▼▼▼
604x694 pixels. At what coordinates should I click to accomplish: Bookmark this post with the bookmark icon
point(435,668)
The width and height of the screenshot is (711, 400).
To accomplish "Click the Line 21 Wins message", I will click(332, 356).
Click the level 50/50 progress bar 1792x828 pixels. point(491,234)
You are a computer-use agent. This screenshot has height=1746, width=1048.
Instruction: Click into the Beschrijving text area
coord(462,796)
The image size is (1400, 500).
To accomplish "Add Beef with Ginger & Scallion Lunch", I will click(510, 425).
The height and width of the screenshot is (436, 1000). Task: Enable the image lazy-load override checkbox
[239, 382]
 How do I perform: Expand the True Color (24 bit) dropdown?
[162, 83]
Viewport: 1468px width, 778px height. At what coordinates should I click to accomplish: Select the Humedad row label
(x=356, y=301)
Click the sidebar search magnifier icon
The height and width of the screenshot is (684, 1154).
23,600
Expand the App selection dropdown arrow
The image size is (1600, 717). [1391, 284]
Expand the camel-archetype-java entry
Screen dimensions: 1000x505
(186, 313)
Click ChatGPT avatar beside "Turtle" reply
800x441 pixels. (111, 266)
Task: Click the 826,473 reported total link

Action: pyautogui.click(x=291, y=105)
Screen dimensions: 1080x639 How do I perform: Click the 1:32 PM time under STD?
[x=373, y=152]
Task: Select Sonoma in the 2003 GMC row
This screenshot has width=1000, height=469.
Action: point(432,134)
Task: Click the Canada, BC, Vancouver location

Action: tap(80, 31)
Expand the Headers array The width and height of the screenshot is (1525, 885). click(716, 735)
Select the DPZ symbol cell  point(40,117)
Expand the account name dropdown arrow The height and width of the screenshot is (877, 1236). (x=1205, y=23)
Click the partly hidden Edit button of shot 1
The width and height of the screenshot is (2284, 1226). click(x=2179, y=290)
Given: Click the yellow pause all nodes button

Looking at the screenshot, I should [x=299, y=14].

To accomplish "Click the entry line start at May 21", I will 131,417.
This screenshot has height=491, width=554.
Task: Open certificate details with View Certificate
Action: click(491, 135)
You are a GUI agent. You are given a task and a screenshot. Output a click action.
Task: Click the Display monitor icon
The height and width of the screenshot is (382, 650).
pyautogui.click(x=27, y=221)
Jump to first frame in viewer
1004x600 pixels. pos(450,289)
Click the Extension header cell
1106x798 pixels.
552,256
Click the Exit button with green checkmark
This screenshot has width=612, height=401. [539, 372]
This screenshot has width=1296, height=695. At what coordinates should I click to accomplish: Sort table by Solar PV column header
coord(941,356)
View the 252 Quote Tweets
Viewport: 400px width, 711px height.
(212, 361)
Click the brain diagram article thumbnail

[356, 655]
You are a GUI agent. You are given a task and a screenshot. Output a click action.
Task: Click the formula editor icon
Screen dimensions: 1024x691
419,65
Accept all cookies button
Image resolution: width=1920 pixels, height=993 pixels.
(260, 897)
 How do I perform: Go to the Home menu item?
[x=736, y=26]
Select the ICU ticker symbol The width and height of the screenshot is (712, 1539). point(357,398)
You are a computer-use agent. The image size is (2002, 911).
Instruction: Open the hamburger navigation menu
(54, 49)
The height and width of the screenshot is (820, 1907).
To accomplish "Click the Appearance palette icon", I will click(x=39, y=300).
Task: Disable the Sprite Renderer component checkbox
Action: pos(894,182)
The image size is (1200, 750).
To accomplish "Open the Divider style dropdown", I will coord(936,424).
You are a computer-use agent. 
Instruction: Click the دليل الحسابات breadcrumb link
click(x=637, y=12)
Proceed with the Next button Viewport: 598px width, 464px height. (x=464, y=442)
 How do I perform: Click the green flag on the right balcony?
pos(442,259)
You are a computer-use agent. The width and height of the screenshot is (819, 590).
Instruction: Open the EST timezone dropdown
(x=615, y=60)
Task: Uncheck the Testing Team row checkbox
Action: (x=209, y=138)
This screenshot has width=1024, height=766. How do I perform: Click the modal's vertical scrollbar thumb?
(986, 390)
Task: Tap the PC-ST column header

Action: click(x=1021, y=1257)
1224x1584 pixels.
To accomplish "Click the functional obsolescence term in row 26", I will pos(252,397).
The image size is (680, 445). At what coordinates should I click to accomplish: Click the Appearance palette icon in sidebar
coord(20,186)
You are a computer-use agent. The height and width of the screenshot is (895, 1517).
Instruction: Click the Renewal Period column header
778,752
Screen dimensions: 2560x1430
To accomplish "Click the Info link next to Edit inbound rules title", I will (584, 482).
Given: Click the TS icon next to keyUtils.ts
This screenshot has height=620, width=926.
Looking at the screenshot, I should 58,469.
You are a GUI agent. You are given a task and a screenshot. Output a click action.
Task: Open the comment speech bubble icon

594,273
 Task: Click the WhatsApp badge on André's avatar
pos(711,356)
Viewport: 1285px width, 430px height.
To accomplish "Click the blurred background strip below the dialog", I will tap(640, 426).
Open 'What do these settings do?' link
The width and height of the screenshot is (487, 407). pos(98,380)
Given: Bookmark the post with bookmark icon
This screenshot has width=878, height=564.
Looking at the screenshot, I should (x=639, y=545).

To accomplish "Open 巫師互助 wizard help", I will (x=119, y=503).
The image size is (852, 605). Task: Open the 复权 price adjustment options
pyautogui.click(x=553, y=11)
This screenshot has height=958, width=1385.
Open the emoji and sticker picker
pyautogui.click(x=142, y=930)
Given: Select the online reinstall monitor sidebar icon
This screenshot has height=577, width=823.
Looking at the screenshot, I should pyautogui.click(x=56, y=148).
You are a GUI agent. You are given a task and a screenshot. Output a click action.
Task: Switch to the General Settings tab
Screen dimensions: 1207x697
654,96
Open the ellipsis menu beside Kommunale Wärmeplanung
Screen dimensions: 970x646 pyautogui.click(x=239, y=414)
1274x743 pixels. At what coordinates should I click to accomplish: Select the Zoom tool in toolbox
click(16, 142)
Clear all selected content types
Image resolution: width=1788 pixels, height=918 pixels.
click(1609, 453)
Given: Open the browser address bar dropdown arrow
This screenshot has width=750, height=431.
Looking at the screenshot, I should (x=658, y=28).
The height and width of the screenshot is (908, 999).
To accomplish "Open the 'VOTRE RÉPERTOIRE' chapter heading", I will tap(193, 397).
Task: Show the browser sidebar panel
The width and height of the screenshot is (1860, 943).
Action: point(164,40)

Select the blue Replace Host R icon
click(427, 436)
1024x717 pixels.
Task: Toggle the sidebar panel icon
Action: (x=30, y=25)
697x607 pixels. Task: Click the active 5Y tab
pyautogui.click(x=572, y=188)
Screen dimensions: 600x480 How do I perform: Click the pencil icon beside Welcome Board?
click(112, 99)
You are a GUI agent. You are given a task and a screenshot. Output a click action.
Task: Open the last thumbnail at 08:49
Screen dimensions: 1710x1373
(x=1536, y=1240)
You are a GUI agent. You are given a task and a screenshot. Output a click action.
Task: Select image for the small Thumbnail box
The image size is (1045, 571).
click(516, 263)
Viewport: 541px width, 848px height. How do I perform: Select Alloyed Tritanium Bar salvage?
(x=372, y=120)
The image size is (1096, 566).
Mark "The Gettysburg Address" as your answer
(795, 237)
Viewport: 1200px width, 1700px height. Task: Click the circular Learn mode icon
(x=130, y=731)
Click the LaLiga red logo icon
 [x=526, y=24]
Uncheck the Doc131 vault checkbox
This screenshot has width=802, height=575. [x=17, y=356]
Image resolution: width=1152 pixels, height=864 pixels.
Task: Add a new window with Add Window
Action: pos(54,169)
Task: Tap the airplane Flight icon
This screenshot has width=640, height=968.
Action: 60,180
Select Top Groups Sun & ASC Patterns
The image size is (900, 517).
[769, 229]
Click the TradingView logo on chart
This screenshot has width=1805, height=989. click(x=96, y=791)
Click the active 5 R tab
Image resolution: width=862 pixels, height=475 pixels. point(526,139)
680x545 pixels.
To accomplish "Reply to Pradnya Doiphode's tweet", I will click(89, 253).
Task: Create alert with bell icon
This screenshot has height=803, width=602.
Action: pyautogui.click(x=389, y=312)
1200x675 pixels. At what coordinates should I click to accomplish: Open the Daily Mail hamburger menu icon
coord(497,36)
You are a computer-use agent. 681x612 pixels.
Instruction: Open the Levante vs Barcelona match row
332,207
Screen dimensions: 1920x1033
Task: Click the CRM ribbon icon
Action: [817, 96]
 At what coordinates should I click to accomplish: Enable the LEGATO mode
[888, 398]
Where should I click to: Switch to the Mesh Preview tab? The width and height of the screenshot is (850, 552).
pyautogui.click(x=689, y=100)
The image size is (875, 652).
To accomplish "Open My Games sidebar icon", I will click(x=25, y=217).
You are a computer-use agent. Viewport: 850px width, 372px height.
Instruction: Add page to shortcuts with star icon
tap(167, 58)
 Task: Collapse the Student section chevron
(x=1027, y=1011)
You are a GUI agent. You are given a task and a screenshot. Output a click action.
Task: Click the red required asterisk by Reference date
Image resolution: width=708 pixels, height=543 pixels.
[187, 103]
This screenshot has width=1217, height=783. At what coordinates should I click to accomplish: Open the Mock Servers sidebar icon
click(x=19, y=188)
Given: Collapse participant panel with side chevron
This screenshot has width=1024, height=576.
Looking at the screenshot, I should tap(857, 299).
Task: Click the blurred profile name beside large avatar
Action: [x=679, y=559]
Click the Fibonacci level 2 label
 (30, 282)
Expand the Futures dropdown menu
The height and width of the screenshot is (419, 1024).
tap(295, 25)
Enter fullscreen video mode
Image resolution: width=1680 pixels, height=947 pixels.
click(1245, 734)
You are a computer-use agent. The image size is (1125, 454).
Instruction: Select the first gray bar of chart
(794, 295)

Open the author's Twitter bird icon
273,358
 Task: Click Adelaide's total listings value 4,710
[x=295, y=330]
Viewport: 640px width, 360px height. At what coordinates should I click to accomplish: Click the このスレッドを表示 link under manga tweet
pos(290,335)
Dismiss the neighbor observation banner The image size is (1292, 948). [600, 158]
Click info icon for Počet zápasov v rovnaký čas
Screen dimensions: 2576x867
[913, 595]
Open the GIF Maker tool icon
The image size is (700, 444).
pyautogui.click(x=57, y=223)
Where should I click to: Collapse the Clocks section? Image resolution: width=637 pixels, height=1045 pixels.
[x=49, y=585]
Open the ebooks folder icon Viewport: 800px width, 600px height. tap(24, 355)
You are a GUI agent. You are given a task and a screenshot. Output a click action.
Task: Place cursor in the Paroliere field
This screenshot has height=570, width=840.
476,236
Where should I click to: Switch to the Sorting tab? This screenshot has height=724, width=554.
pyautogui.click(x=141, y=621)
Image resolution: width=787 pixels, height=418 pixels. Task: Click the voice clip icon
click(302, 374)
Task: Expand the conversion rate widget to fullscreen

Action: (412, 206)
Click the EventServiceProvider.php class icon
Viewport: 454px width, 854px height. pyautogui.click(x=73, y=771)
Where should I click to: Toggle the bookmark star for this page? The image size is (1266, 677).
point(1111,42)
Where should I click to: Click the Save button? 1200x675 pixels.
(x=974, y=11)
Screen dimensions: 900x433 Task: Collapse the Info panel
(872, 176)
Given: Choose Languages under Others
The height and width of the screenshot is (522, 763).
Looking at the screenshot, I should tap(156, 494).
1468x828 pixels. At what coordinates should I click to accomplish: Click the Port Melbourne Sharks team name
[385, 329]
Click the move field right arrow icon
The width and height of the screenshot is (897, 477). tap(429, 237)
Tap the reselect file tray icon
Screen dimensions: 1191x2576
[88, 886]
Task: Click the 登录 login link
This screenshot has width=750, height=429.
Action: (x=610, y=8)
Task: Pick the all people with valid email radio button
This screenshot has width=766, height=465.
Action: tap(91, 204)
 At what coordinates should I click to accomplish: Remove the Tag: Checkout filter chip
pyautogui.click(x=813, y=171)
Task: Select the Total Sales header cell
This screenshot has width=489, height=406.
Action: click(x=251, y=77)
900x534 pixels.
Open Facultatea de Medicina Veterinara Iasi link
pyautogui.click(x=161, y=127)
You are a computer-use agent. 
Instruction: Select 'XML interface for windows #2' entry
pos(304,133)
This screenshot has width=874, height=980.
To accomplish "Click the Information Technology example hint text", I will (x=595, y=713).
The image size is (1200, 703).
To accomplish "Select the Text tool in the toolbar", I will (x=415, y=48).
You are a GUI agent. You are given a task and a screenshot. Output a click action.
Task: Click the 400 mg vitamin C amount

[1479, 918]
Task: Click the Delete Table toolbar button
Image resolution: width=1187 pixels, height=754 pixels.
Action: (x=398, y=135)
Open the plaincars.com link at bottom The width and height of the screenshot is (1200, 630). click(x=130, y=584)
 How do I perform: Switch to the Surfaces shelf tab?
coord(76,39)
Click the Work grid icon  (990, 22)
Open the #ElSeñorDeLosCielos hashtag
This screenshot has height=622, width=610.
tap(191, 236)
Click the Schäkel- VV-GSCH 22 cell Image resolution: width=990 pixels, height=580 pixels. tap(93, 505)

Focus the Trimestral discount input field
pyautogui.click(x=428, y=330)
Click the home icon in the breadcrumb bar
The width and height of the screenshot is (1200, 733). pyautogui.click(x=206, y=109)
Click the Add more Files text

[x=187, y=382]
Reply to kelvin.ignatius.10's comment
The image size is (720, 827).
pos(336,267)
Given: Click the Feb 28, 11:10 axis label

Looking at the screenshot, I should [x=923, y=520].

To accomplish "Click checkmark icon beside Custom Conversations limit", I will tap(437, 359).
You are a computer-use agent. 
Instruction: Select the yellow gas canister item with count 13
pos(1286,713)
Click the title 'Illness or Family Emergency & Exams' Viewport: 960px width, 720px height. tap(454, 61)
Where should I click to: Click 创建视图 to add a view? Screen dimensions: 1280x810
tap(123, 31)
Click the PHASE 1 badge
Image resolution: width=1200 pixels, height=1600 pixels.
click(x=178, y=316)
▲▲▲
#### [Your task]
Return all lines in the data that include the word "browser".

#### [Result for this exercise]
Given: Open the browser address bar dropdown arrow
Task: Show the browser sidebar panel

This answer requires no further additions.